I testi di Genet sono una continua contaminazione tra reale e immaginario, tra il biografico e l’elemento lirico. Quanto della tua vicenda autobiografica (Pippo, ndr) c’è nello spettacolo?
P. V.: “Credo che in tutto quello che fa una persona ci sia sempre qualcosa di personale. In questo spettacolo ci sono io, come attore e come uomo. Sicuramente è un lavoro che nasce dal profondo legame che mi unisce a questo scrittore così coraggioso che mescola all’inverosimile realtà e finzione in un infinito gioco di apparenze e ombre. Il non sapere dove finisce la realtà e comincia la narrazione teatrale”.

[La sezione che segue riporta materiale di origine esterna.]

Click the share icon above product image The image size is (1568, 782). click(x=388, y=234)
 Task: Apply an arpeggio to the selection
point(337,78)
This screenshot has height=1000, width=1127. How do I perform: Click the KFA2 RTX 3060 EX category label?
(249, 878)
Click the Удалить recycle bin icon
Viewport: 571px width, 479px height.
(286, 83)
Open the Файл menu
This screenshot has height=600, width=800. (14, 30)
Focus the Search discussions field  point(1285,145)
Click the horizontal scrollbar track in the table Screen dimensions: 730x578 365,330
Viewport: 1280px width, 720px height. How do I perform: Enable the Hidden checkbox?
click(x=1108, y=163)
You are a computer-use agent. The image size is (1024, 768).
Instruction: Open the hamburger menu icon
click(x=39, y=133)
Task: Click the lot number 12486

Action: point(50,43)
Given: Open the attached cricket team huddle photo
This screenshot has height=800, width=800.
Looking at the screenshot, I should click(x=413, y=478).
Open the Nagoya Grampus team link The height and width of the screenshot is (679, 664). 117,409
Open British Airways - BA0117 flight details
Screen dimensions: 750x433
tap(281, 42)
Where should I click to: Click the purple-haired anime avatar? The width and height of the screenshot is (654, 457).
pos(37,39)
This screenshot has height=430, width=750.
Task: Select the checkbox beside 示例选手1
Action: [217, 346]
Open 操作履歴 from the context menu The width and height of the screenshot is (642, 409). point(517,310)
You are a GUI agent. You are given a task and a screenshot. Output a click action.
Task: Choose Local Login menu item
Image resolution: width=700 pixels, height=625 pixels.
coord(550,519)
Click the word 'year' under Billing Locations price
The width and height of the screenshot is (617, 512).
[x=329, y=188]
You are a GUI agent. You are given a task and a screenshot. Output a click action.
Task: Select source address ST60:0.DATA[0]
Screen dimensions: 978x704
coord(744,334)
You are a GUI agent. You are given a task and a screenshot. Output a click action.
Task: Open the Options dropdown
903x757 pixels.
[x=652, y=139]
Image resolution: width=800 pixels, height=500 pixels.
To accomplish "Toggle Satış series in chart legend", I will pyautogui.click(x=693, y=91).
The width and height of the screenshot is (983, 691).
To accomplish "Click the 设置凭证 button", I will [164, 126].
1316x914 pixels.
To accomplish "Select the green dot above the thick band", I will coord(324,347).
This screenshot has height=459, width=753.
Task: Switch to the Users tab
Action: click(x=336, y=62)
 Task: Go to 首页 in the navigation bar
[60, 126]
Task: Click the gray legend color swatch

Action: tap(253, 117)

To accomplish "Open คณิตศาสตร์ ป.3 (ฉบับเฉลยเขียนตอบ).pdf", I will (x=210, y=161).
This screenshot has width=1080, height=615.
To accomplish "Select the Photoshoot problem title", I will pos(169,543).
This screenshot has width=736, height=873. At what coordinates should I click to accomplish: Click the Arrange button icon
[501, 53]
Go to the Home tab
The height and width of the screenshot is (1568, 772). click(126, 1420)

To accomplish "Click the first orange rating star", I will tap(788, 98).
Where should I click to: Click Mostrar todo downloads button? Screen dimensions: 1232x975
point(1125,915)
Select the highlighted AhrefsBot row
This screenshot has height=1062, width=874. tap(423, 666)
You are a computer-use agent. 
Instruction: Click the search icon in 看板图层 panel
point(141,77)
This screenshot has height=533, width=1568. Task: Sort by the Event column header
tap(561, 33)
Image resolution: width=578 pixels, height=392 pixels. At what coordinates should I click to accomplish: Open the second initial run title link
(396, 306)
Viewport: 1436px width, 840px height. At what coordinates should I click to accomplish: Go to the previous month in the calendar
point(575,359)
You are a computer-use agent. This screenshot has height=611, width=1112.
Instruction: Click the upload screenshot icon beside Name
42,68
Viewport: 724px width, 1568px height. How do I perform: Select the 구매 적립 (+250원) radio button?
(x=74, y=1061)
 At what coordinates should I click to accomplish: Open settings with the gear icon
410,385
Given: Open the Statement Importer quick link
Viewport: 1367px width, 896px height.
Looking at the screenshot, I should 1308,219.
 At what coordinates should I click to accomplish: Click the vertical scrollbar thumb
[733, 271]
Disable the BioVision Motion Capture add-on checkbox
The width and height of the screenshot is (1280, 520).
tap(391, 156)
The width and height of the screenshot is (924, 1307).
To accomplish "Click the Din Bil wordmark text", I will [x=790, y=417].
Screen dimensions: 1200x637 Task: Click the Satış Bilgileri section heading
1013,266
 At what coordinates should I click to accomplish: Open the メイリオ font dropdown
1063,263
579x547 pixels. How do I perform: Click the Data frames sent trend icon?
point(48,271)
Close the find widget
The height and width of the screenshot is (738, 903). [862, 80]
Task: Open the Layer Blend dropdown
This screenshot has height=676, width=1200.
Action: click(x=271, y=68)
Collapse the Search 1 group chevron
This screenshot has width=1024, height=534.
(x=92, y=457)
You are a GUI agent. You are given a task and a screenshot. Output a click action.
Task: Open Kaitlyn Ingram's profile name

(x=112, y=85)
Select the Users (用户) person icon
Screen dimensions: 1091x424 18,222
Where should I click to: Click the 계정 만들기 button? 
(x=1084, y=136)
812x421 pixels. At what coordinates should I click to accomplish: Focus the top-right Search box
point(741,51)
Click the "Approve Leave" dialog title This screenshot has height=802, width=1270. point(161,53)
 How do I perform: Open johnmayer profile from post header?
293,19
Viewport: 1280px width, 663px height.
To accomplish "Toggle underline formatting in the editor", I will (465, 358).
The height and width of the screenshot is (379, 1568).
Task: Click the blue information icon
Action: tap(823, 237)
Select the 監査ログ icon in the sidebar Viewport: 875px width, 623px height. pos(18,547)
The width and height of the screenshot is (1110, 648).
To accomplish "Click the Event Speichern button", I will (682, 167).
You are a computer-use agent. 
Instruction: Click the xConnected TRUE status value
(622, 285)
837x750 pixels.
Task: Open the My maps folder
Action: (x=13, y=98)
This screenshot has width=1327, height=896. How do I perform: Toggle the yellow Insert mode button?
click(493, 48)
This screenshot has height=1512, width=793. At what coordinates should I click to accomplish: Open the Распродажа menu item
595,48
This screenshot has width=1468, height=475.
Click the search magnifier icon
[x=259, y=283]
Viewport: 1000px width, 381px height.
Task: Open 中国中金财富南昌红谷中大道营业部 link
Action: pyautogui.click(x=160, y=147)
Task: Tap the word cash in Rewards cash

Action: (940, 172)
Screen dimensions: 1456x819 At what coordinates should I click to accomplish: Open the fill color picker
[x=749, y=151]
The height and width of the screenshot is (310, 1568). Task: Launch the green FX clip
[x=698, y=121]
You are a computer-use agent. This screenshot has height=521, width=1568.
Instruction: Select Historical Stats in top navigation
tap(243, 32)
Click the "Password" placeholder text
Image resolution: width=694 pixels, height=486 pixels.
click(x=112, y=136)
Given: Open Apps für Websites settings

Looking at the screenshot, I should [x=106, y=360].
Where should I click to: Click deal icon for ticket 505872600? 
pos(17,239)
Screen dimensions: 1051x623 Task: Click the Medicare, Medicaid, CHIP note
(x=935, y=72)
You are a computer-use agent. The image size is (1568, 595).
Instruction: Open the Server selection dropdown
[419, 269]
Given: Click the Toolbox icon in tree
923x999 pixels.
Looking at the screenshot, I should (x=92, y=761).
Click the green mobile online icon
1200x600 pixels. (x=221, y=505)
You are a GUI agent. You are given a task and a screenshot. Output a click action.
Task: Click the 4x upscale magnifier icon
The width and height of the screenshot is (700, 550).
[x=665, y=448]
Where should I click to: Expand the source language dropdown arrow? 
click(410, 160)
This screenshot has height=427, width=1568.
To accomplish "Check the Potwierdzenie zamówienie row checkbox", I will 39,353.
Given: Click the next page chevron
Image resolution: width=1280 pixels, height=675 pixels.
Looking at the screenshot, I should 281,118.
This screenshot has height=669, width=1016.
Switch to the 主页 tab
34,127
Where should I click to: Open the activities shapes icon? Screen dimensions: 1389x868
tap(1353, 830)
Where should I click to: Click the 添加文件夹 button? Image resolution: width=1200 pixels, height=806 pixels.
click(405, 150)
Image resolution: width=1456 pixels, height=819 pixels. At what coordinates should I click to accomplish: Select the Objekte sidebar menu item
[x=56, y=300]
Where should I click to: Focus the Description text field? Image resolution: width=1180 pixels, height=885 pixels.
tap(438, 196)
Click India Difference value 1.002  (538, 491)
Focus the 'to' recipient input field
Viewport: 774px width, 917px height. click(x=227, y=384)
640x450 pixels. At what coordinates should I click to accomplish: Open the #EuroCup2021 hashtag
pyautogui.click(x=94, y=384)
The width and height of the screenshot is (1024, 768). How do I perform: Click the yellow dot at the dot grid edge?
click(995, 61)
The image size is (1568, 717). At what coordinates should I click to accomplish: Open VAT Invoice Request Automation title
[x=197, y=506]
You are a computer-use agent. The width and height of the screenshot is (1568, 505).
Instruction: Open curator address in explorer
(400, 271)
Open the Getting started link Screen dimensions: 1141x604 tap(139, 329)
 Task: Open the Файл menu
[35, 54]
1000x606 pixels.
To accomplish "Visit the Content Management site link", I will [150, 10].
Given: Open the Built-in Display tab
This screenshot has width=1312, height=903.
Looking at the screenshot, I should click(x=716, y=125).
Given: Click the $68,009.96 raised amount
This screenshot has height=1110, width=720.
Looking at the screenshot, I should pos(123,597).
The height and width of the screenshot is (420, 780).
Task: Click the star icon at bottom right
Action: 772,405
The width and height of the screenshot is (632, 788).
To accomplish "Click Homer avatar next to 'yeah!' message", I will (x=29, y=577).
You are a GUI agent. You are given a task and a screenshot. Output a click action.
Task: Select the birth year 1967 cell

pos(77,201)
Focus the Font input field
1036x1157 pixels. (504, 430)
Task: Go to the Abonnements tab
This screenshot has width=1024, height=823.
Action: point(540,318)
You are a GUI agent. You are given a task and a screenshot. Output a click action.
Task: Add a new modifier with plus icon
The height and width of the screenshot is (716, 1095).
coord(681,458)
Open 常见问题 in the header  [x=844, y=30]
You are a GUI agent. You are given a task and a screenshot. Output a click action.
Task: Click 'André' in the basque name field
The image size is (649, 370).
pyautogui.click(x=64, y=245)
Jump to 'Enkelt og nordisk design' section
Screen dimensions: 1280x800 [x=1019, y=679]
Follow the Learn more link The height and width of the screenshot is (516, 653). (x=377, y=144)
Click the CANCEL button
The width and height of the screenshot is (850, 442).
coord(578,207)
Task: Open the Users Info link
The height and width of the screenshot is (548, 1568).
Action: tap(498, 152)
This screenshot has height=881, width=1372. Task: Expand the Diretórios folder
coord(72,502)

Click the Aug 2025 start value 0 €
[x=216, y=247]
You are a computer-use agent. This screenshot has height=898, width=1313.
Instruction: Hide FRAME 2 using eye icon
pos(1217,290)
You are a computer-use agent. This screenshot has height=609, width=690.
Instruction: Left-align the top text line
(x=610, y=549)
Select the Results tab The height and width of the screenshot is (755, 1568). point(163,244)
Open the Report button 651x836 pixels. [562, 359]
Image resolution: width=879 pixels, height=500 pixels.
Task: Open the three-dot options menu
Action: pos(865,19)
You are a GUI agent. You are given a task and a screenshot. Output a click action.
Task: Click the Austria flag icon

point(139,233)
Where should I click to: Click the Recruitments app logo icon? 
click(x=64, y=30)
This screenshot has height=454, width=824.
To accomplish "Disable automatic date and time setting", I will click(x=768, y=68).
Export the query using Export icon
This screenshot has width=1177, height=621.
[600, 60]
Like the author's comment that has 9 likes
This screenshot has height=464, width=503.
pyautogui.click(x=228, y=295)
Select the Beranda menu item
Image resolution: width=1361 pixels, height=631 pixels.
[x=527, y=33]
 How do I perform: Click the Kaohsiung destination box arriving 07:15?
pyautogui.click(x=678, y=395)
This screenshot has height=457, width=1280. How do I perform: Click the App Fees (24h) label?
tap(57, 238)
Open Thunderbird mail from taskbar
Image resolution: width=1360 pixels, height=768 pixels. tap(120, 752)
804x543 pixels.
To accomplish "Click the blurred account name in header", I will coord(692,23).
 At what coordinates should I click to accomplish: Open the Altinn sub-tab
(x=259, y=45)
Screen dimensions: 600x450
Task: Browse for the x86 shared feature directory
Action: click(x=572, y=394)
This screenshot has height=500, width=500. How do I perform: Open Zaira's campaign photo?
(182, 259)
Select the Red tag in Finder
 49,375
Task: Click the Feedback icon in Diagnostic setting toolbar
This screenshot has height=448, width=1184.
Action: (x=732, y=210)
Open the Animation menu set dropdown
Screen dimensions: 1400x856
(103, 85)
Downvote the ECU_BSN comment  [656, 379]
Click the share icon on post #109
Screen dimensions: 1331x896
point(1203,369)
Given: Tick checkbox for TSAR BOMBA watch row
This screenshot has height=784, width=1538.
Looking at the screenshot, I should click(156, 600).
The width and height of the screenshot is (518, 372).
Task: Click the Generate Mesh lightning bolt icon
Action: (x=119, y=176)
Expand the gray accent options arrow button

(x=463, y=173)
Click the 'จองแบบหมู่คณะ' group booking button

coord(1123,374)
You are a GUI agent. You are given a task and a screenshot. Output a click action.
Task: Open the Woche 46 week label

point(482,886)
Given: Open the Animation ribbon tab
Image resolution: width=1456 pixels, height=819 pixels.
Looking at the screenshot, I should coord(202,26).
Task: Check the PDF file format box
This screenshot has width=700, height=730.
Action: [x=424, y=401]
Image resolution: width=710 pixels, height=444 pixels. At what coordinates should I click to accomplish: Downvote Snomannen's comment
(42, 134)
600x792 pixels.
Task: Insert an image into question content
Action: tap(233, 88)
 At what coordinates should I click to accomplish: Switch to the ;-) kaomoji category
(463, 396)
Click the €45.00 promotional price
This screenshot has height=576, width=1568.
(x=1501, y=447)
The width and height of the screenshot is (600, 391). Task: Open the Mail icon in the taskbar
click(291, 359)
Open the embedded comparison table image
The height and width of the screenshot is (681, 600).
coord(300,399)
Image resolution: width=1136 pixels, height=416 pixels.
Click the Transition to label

È stato superato o resiste ancora, nella società di oggi, il tabù intorno alla figura di un uomo che ha avuto un’esperienza da detenuto?
P. V.: “Esistono tante prigioni. Non solo quelle descritte dai cinque passi nel mio spettacolo. Ognuno, spesso inconsapevolmente, diventa il fabbro della propria personale prigione. Il pregiudizio è una di queste”.
Cos’è la libertà?
D. C.: “Per ricollegarmi alla domanda precedente, direi che un uomo, nel momento in cui guarda un altro uomo tralasciando ogni pregiudizio, è già un essere un po’ più libero”.
P. V.: “Potrei rispondere più su cos’è la non libertà. Non ricordo l’autore ma, una volta in un libro, ho letto una frase: “La prigione è una parola scritta sul carro degli uragani”. Se ci penso bene non cosa voglia dire esattamente. Però rende l’idea”.